- Work order:
Restate word for word the lines from the one bearing "Clear the filter with the X button" through the end of the entries below, and leave every picture out.

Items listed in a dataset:
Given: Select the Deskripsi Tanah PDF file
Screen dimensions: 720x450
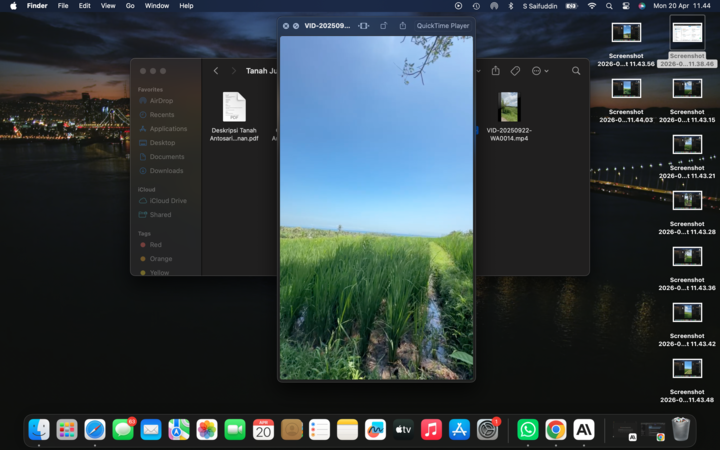Looking at the screenshot, I should click(234, 108).
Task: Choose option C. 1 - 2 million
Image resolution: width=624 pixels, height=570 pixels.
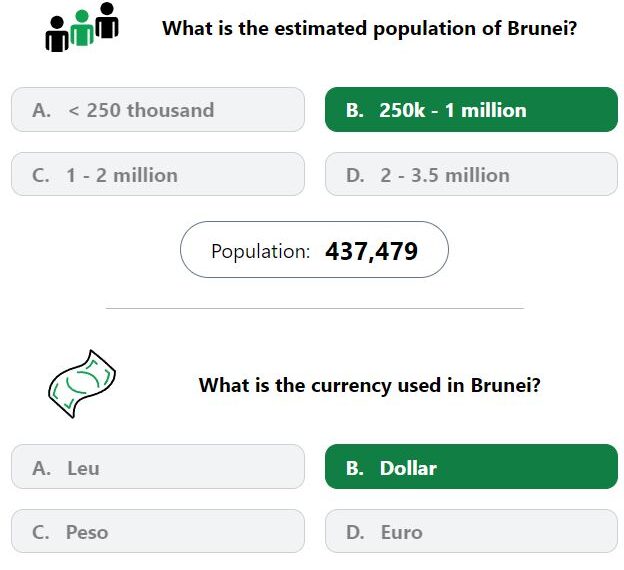Action: coord(158,174)
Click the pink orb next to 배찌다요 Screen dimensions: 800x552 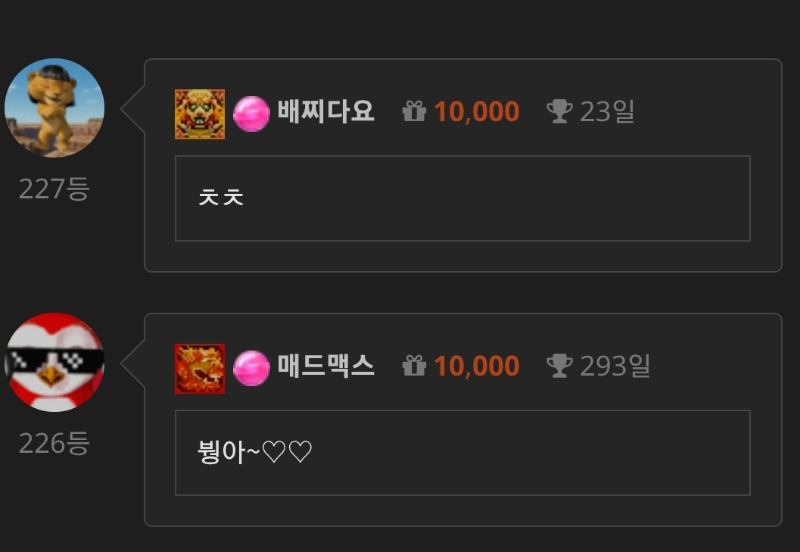(252, 114)
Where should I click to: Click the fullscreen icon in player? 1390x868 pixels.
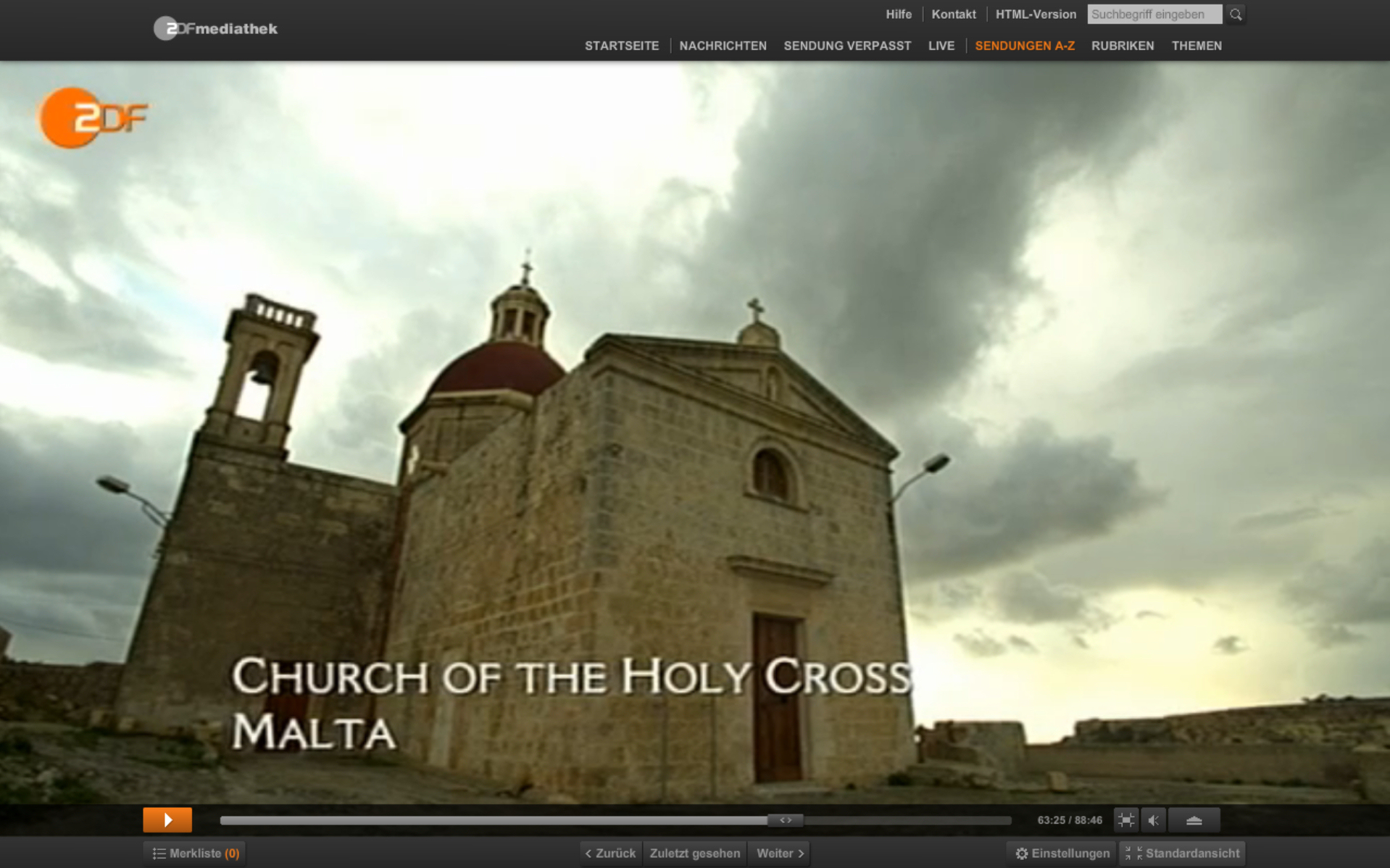tap(1125, 820)
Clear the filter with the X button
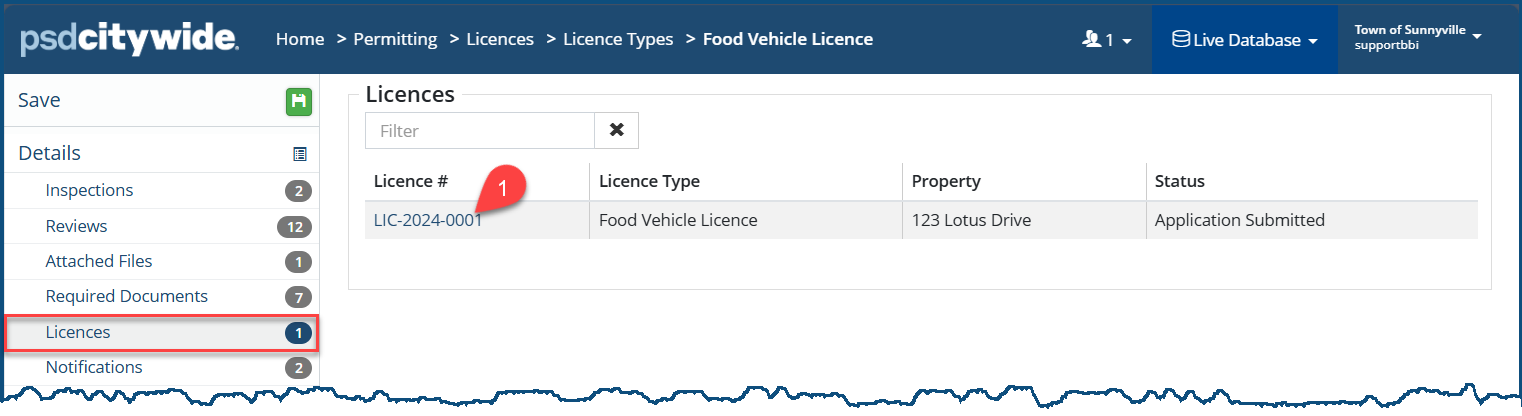The height and width of the screenshot is (416, 1522). (x=617, y=130)
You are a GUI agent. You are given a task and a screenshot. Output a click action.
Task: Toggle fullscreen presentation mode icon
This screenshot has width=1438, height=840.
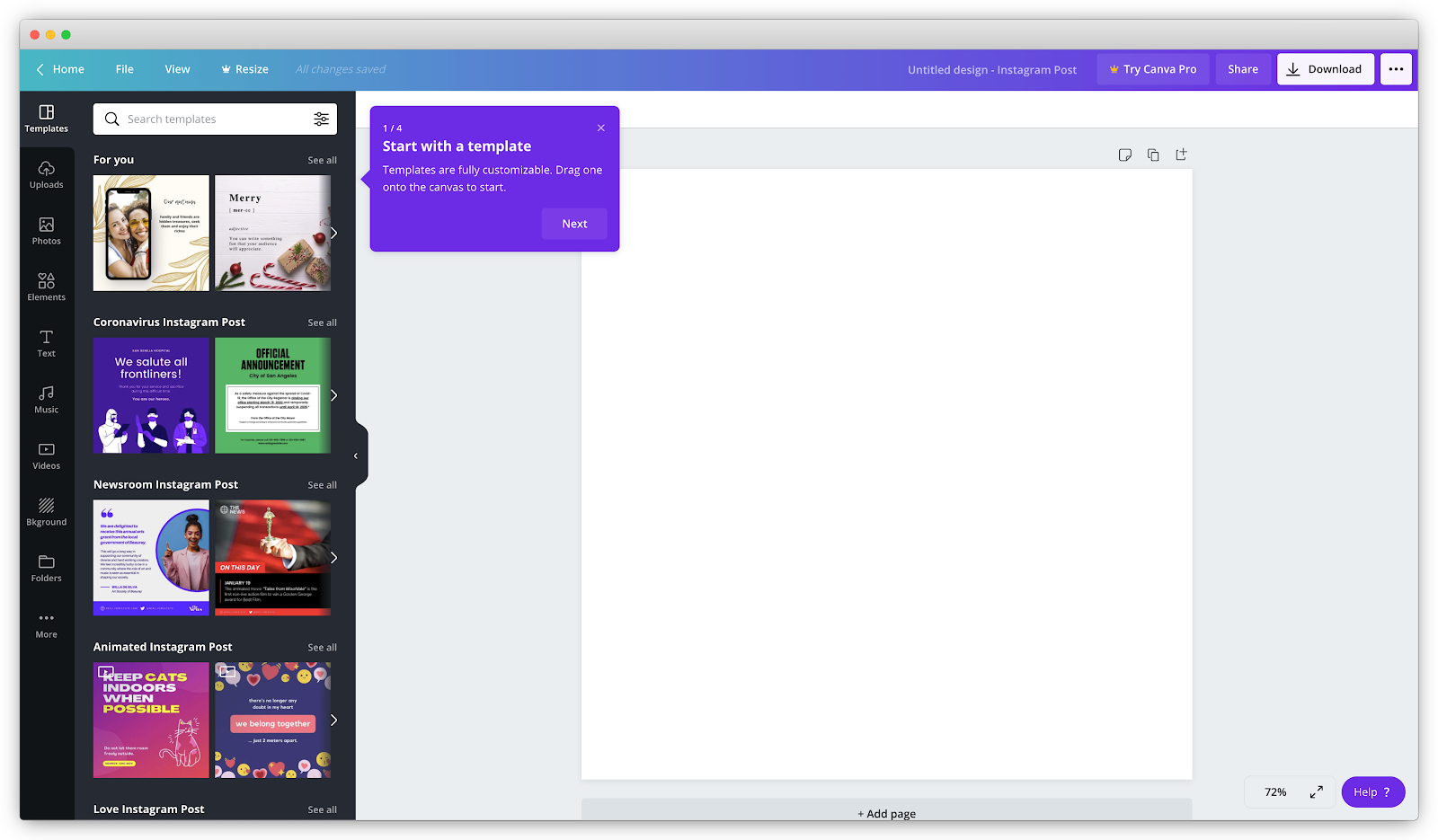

- Answer to the exercise:
Clear the filter with the X button
The height and width of the screenshot is (416, 1522). (x=617, y=130)
You are a GUI agent. You are given a task and a screenshot. Output a click action.
Task: Toggle fullscreen presentation mode icon
This screenshot has width=1438, height=840.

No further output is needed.